◆ EXTRACTED TEXT
* start *

The Evangelical Universalist Forum

Sword to the Heart: The Story of Passion and Atonement

In order to have the best chance of changing our willed outlook (‘repentance’); the best chance of making our own responsible contributions to the undoing of our corruptedness and what we ourselves have corrupted (‘remission’); the best chance of becoming, in our lives, united with God (‘at-one-ment’, or as we say in English now ‘a-tone-ment’)–then what do we need?

We need God to help us. We need God to find a way to give us a clearer communication, a clearer communion, than is otherwise possible in our hearts.

We need God to come to us.

But there are constraints under which He must work, if He is to give us the clearest possible information about Himself, and if He is to do this without undermining His other plans.

And those constraints, some of which are quite paradoxical, are what I will discuss in the next chapter.

CHAPTER 50 – “Principles of Immanuel”

God must come to us, to give us the best possible chance of understanding Him. Not only in the ministry of the Holy Spirit to every person, inspiring and judging us in fair-togetherness, but even more directly than that, more obviously as a Person than that, more able to reveal the truth of His character in action we can see, not merely hear in our hearts.

That doesn’t mean we necessarily will understand what is happening; we might still make our own honest mistakes about it, or we might still try to fudge our way around it to protect some inflamed sense of our own self-importance.

But this leads to a number of questions about the act of God I am now considering: what should I mean by God coming to us, each of us, personally, in this manner?

Well, there have been odd tales, throughout history, all over the world, about encounters with Someone. We have dreams. We see things.

But it doesn’t take much thought to understand that such appearances, while perhaps important to us individually to one degree or another, aren’t enough to accomplish what God wants to do for all of us.

The sceptic will rightly say that these tales, taken altogether (and often even taken individually) are a garbled mess. Almost anything can be made out of them.

I am not saying they don’t serve, and haven’t served, some good purposes. But the paradoxical truth is that they are too individualistic, even assuming a proper understanding on the part of the recipients (which is assuming a lot!), to be a universal special revelation. They don’t have the best sort of trustworthiness.

The sceptic will rightly reply: very well, but He wouldn’t need to appear to each of us individually, would He? He could show up right now, ring the end-of-day bell at the New York Stock Exchange, and make a speech from the podium in front of the CNN cameras.

* end *

◆ SUPPLIED INFORMATION
* start *

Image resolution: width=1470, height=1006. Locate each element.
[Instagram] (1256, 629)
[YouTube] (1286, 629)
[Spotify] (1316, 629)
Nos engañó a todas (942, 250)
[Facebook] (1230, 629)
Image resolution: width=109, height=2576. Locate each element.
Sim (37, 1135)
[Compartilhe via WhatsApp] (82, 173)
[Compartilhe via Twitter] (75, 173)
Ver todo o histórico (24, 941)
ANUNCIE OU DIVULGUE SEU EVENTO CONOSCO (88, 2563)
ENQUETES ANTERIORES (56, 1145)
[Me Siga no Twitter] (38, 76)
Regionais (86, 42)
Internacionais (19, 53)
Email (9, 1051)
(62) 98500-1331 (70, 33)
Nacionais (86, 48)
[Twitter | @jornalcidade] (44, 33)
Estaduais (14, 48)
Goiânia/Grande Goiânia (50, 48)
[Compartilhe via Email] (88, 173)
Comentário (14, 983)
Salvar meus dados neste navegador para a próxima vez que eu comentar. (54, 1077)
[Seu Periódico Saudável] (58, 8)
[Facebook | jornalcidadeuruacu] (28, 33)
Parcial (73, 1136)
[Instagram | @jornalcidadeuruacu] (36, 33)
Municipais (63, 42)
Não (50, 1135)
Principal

* end *

◆ PROBLEMS
**A.** Summarize the atonement essay in two sentences.
**B.** Write the next part of the atonement essay, continuing after its final sentence.

◆ EXPECTED OUTPUTS
**A.** The essay argues that to have the best chance of repentance, remission and at-one-ment, we need God to come to us, though He must work under constraints, some of them paradoxical. It holds that individual dreams and visions, whatever good they serve, are too individualistic to be a universal special revelation, and a sceptic replies that God could instead show up publicly, ringing the New York Stock Exchange bell and speaking before CNN cameras.

**B.**
Yes, He could do that. I even expect that to reveal Himself universally to all persons, those living and those who have died, God will do something vastly much more impressive!

But again, would that be the best sort of trustworthiness, the best act of faith on His part, the best way to show Who He is… at least, at the beginning?

A notable show of power, even a monstrous show of power, would show us only: power.

We are already far too ready to worship mere power, whether we are religious or secular. We are already far too ready to idolize the person who can merely do more than we can; and, for that matter, we are already far too ready to jealously despise and envy those people. Even if we use a name for God that means ‘good’ (as ‘God’ in fact does as a word), we are likely to think in terms of meaning only power or authority.

What God wants to do, what we need done for us, isn’t simply an announcement or demonstration, as if He was a candidate for President with a platform, or MacArthur returning to the South Pacific, or Elvis opening a new show in Las Vegas after all these years.

Even dropping out of the sky on clouds and rolling up the heavens as a scroll, to sit in judgment upon a Jerusalem throne–or upon a Chinese Mountain of Heaven–isn’t all we need, as individual people, because if power is all that is shown by God, then we will worship only power. I do expect an ultimately obvious reign of power to happen someday, too; but because God wants to help us best, He must do something else, too… something else, first.

We need to see the truth that He is a person, first and foremost, for us–for us, and with us.

Okay, so why don’t we have a personal manifestation of God wandering around beside all of us, constantly; not showing off His divine niftiness, necessarily, but giving us the personal attention we need?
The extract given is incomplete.